**Stated problem 1:** List the conditions the SWGDE notice below sets for redistributing and using its publicly posted documents.
**Stated problem 2:** In the SWGDE notice below, what e-mail address are notifications to be sent to?

**Passage:**

+===+

SWGDE

published documents

SWGDE Best Practices for the Enhancement of Digital Audio

20-a-001

Disclaimer:

As a condition to the use of this document and the information contained therein, the SWGDE requests notification by e-mail before or contemporaneous to the introduction of this document, or any portion thereof, as a marked exhibit offered for or moved into evidence in any judicial, administrative, legislative or adjudicatory hearing or other proceeding (including discovery proceedings) in the United States or any Foreign country. Such notification shall include: 1) the formal name of the proceeding, including docket number or similar identifier; 2) the name and location of the body conducting the hearing or proceeding; 3) subsequent to the use of this document in a formal proceeding please notify SWGDE as to its use and outcome; 4) the name, mailing address (if available) and contact information of the party offering or moving the document into evidence. Notifications should be sent to secretary@swgde.org.

It is the reader’s responsibility to ensure they have the most current version of this document. It is recommended that previous versions be archived.

Redistribution Policy:

SWGDE grants permission for redistribution and use of all publicly posted documents created by SWGDE, provided that the following conditions are met:

  1. Redistribution of documents or parts of documents must retain the SWGDE cover page containing the disclaimer.
  2. Neither the name of SWGDE nor the names of contributors may be used to endorse or promote products derived from its documents.
  3. Any reference or quote from a SWGDE document must include the version number (or create date) of the document and mention if the document is in a draft status.

+===+

**Given material:**
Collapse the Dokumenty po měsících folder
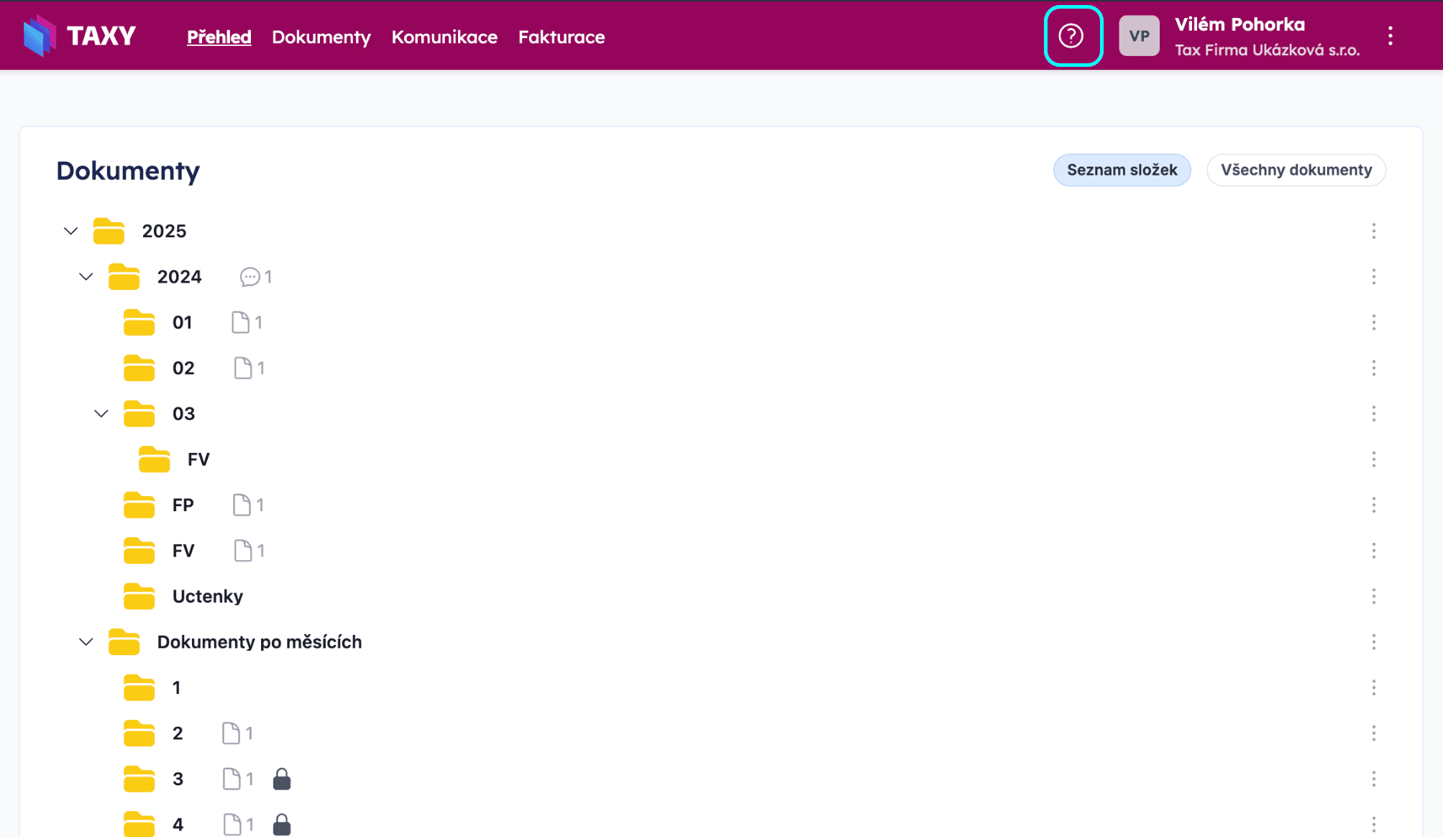1443x837 pixels. coord(86,641)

+===+

**Task answer 1:**
1. Redistribution of documents or parts of documents must retain the SWGDE cover page containing the disclaimer.
2. Neither the name of SWGDE nor the names of contributors may be used to endorse or promote products derived from its documents.
3. Any reference or quote from a SWGDE document must include the version number (or create date) of the document and mention if the document is in a draft status.

**Task answer 2:** secretary@swgde.org